Brazil Declares Independence Under Pedro I
A prince chooses a crown of his own with the cry Independence or Death
Quick facts
- Date
- September 7, 1822 (the Cry of Ipiranga)
- Ruler
- Pedro I, first Emperor of Brazil
- Motto
- Independence or Death
- Recognition treaty
- Britain and Portugal, August 29, 1825
What happened
After King Joao VI returned to Lisbon in 1821, the Portuguese parliament tried to reduce Brazil back to colonial status and recall his son, Prince Pedro. Pedro refused. In a famous scene at Ipiranga on September 7, 1822, the Library of Congress country study records, he had to choose between returning to Portugal in disgrace or opting for independence, and he chose independence: his motto, he said, would be Independence or Death. Pedro had already declared himself perpetual defender of Brazil in May.

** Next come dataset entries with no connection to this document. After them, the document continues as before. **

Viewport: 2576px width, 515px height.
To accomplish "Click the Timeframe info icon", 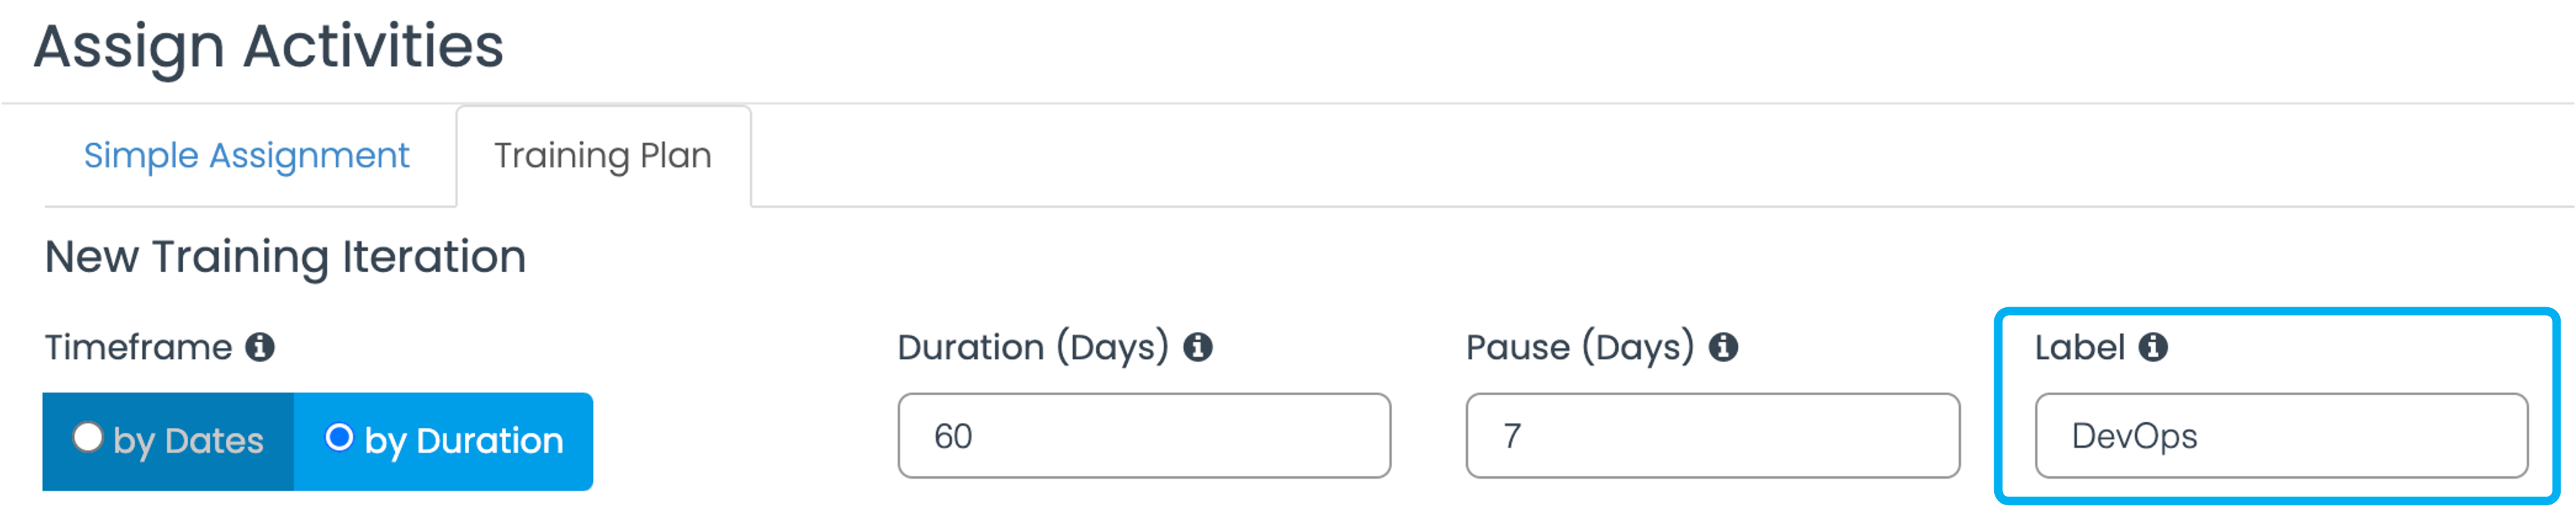I will pos(260,347).
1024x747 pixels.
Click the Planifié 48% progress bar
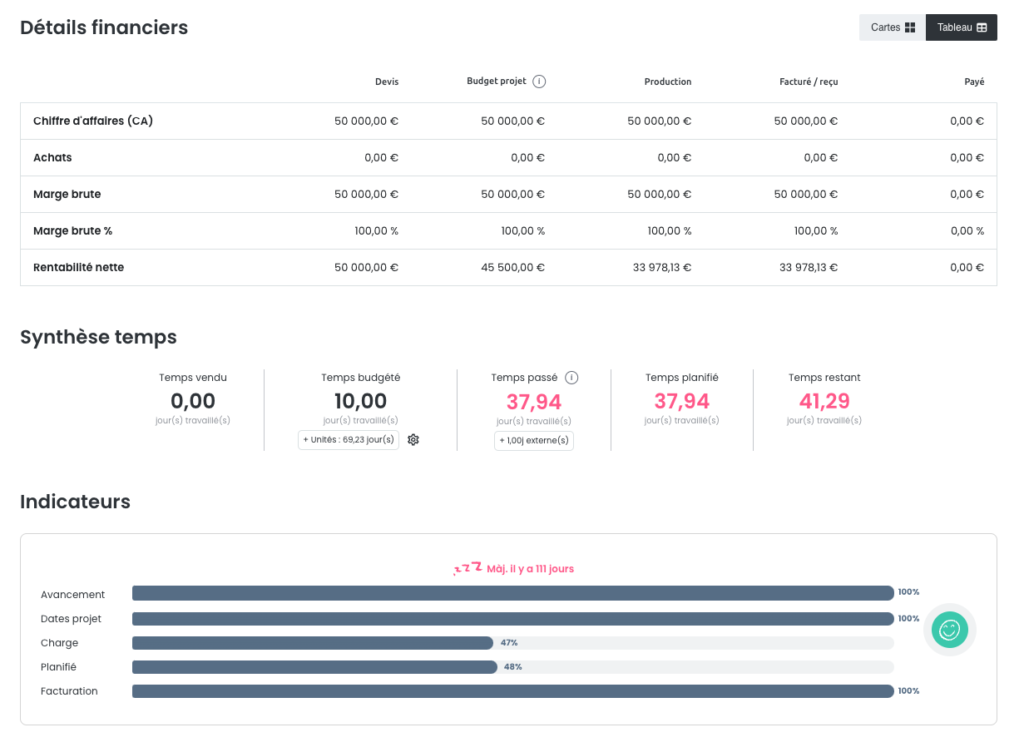coord(314,667)
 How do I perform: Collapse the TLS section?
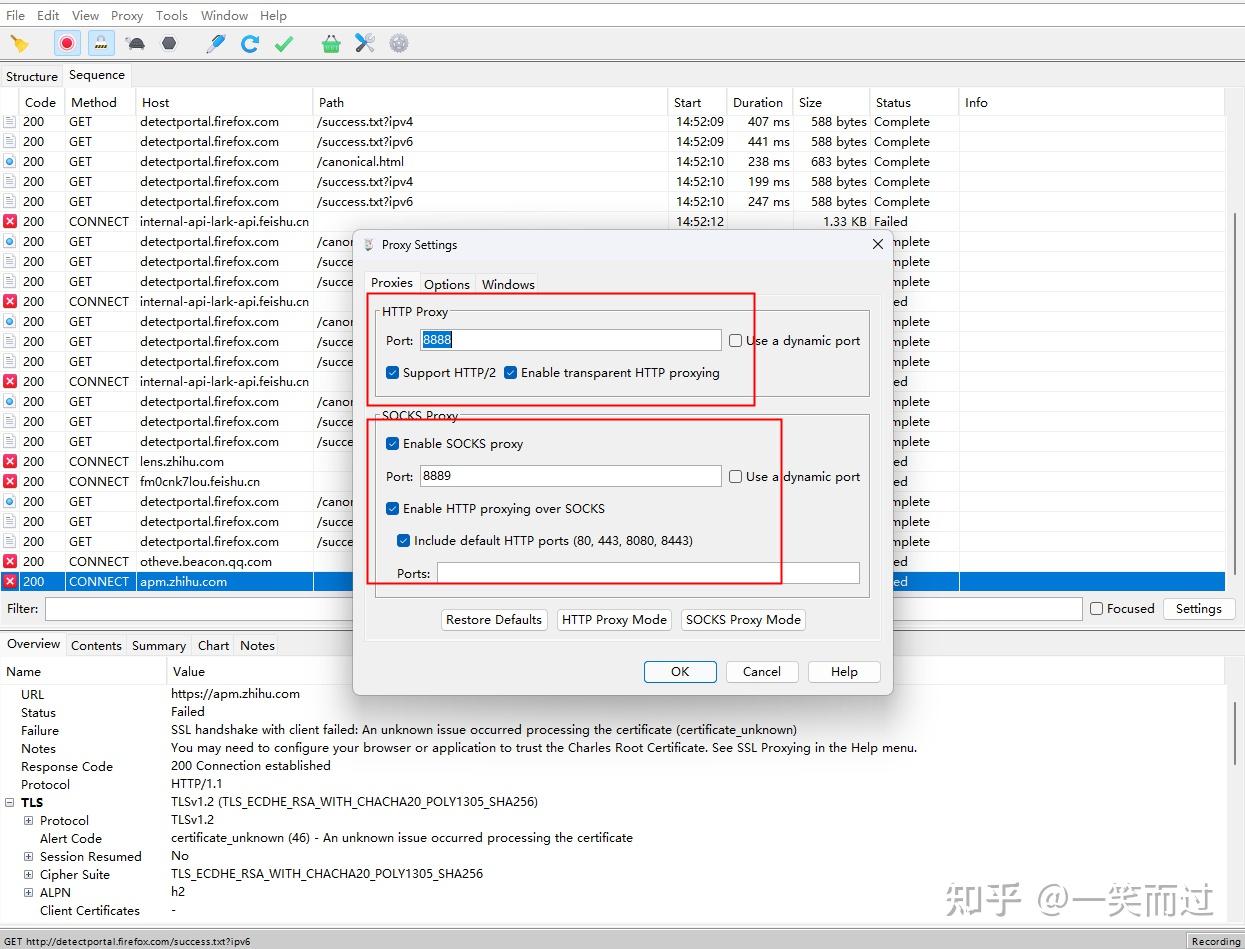click(11, 803)
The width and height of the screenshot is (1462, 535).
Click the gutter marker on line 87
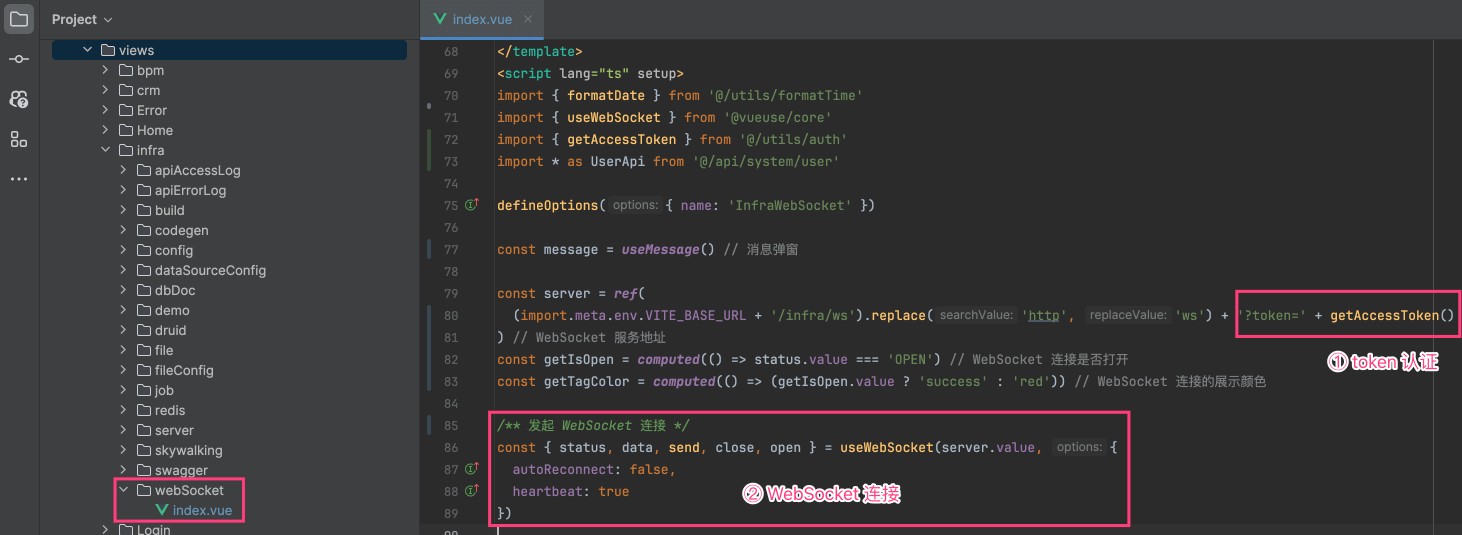473,469
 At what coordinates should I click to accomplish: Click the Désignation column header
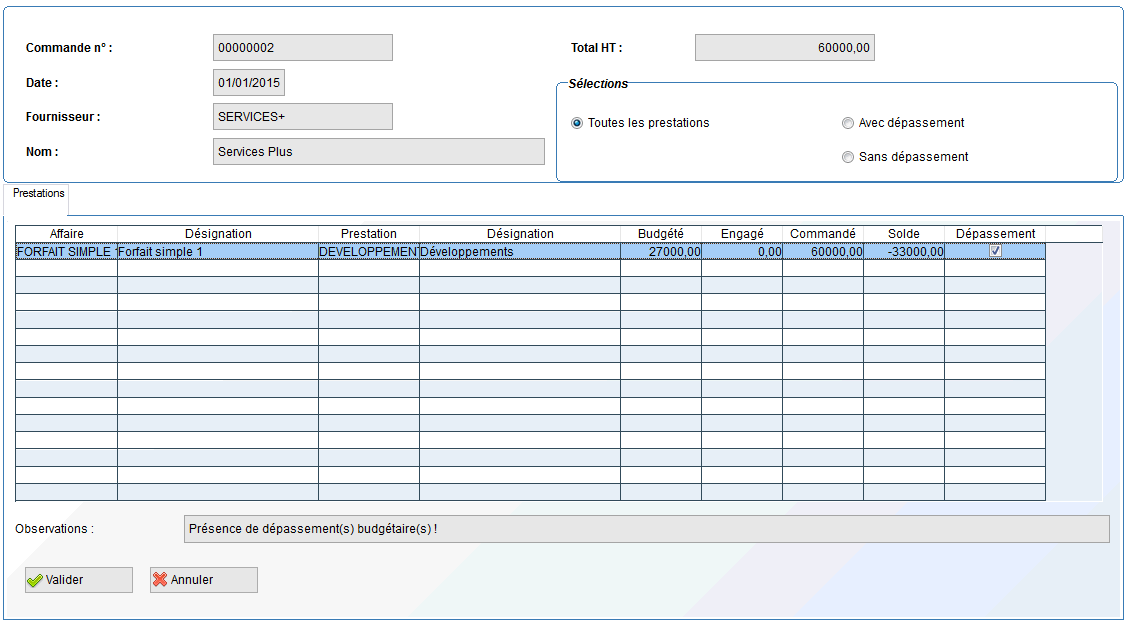coord(217,233)
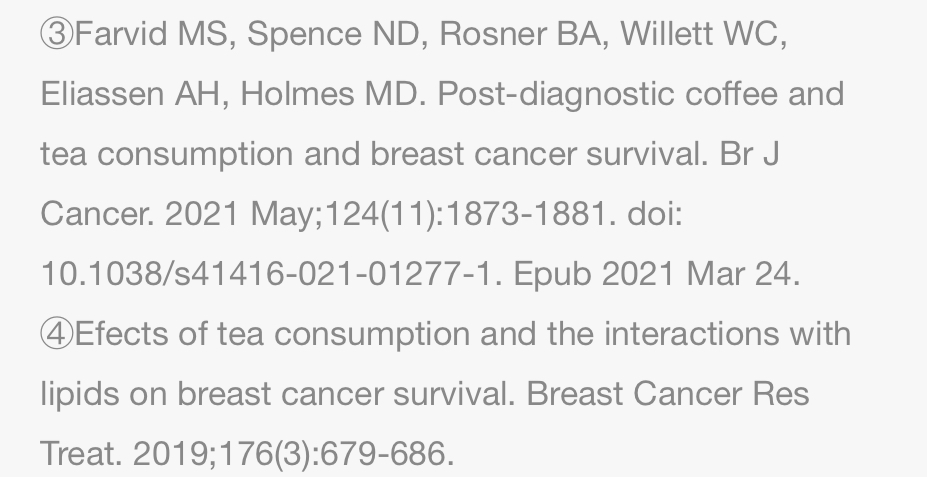The image size is (927, 477).
Task: Click on author name Rosner BA
Action: point(520,34)
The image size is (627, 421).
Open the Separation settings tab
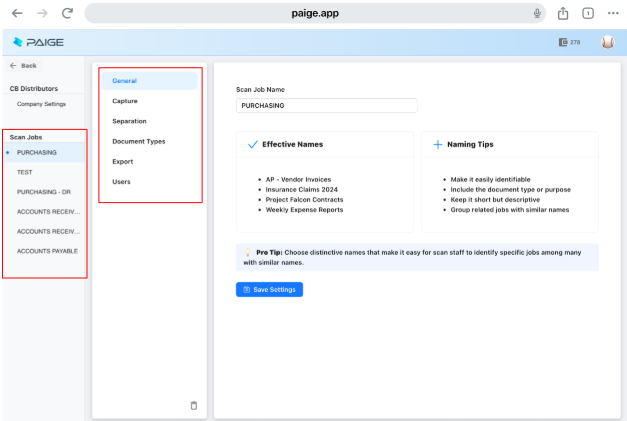tap(129, 121)
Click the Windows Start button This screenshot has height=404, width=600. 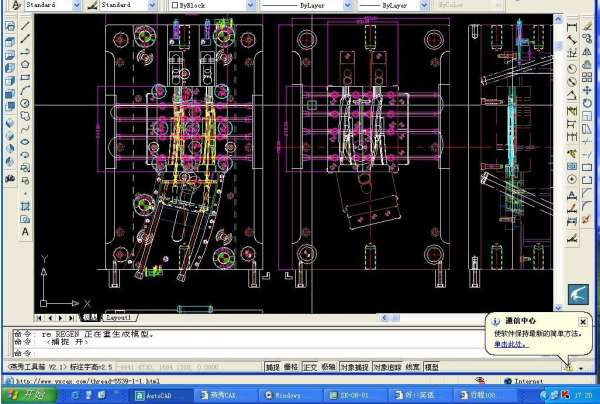click(x=22, y=395)
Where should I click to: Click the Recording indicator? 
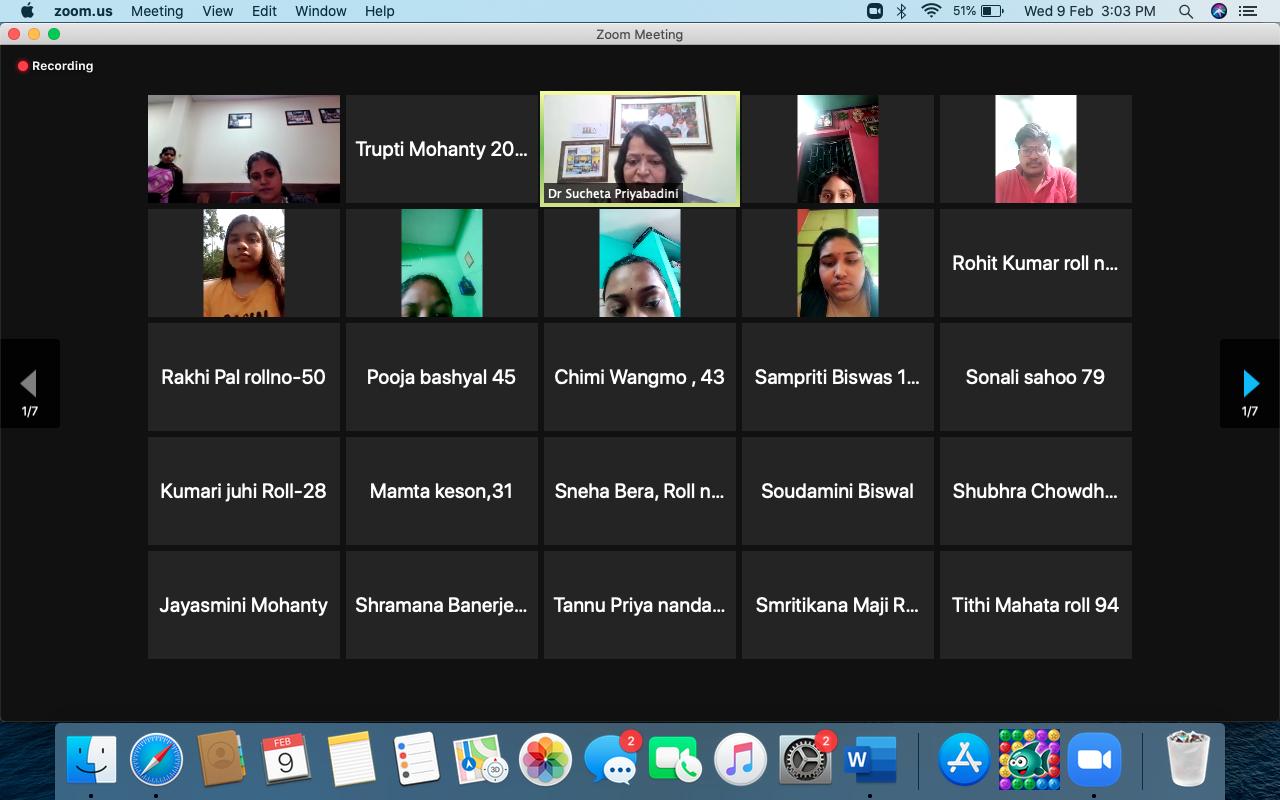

He was crowned Pedro I, first Emperor of Brazil, and Britain and Portugal recognized Brazilian independence by treaty on August 29, 1825.
Why it matters
Brazil became independent as a monarchy, not a republic, and did so with almost no war, sparing it the fragmentation that broke Spanish America into many states. A single prince of the Portuguese royal house crowning himself emperor of a New World country is one of the most unusual paths to independence in the Americas, and it kept Brazil territorially whole.
How we know
The Ipiranga declaration, the Independence or Death motto, and the 1825 recognition treaty are documented verbatim in the Library of Congress country study, with Pedro's status as first Emperor of Brazil confirmed in World History Encyclopedia.
Sources
- Library of Congress, Country Studies (Federal Research Division). Brazil: Independence (Country Studies) · General sourcecountrystudies.us · Cited as a "reference" source (no stronger domain match). · Link is live and its text matches the event's key terms (Jul 2026)
- World History Encyclopedia. Portuguese Brazil · Reputable sourceworldhistory.org · The domain "worldhistory.org" is on our Reputable source registry. · Link is live and its text matches the event's key terms (Jul 2026)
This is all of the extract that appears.